La discusión sobre el concepto de soberanía nacional es compleja en tiempos actuales, pues debe entenderse ante realidades comerciales y geopolíticas que necesariamente la matizan, como la economía globalizada, las monedas supranacionales, como el euro; los mercados interconectados por cadenas multinacionales de producción y distribución, las migraciones y las fronteras cada vez más borrosas que ya permiten hablar de estados y democracias plurinacionales.

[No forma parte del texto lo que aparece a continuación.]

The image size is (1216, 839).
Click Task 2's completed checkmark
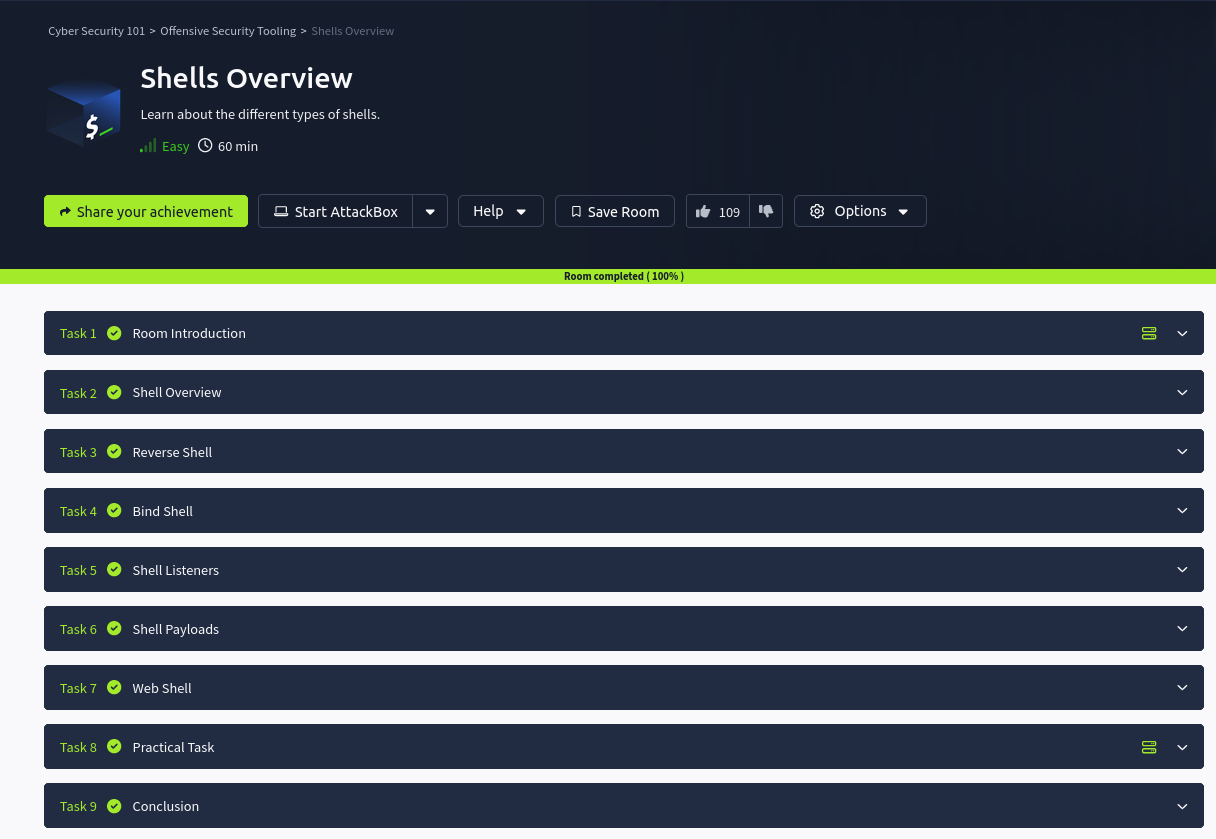tap(114, 392)
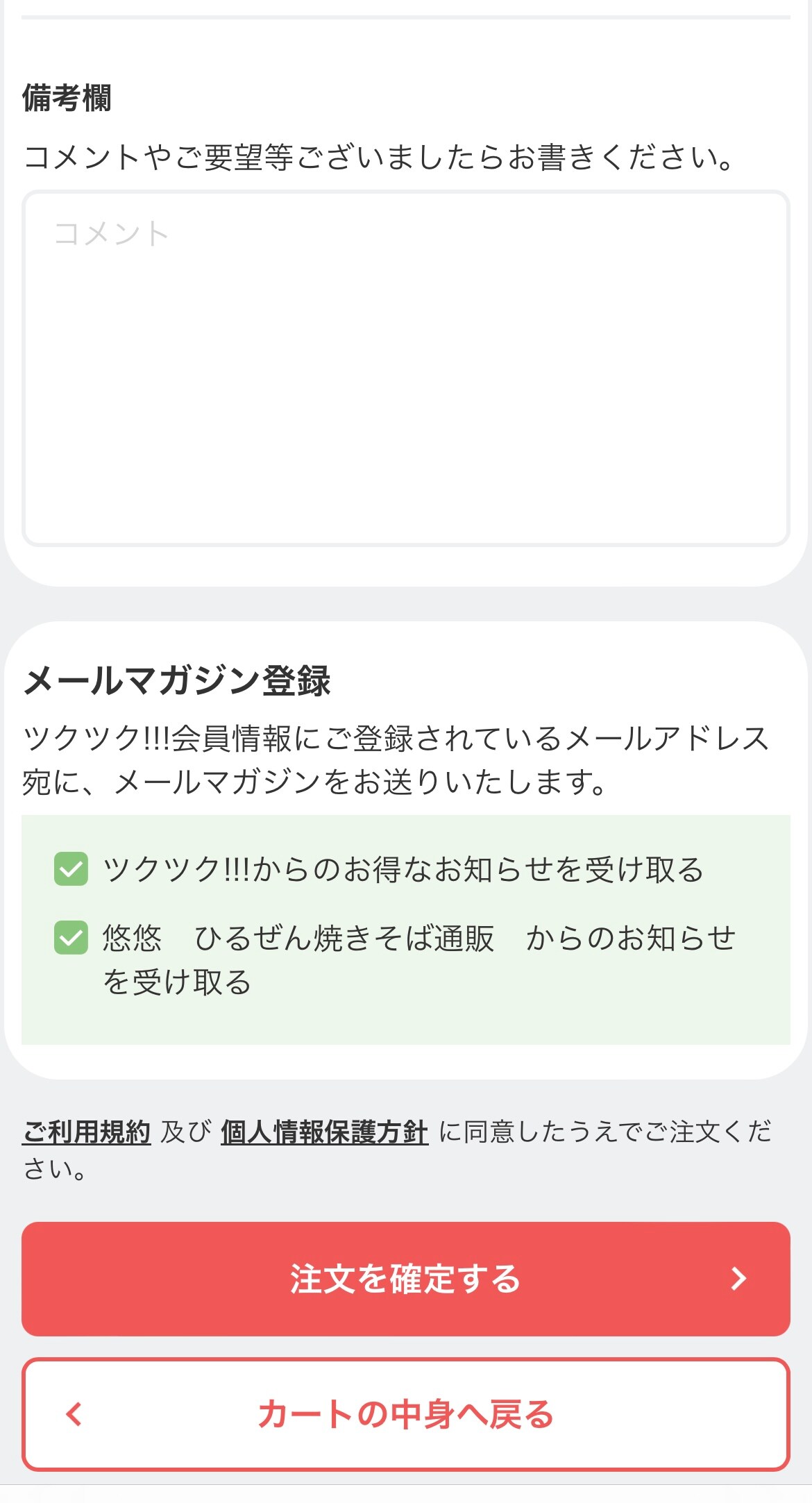812x1503 pixels.
Task: Click the 悠悠 ひるぜん焼きそば通販 からのお知らせ label
Action: pos(418,939)
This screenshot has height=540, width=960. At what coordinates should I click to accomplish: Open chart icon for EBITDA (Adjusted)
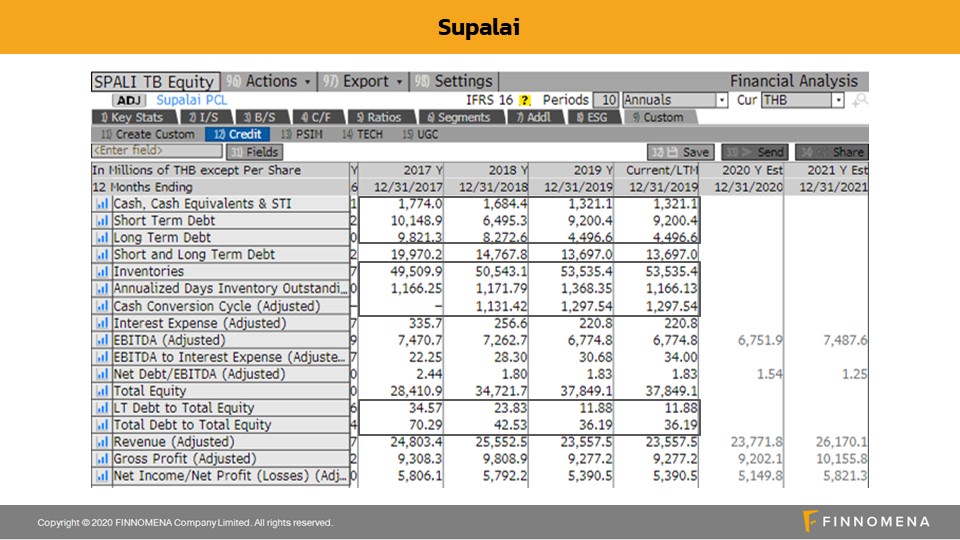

A nuestro líder Supremo, el Lic. López Obrador, le ha dado mucho últimamente por hablar mucho de “soberanía” como sinónimo de particularidad cultural, como una suerte de principio identitario donde reside lo más exclusivo de nuestra identidad y nuestro orgullo (esa ufanía nacionalista que, como decía Jorge Cuesta, es más bien la medida de nuestra siempre viva susceptibilidad).

Estas alabanzas a la soberanía obedecen a que el gobierno de México (en ejercicio de su soberanía) firmó el Tratado de Libre Comercio con Estados Unidos y Canadá, y lo volvió a firmar recientemente, al parecer sin leer con el debido cuidado los términos del contrato. Y bueno, pues nuestros socios han decidido querellarse con México porque los mexicanos o no sabemos leer contratos o se nos olvida por qué los firmamos. Y según nuestro Soberano esas querellas ofenden nuestra soberanía. Y bueno, pues todo indica que, una vez más, se va a armar la infaltable gorda…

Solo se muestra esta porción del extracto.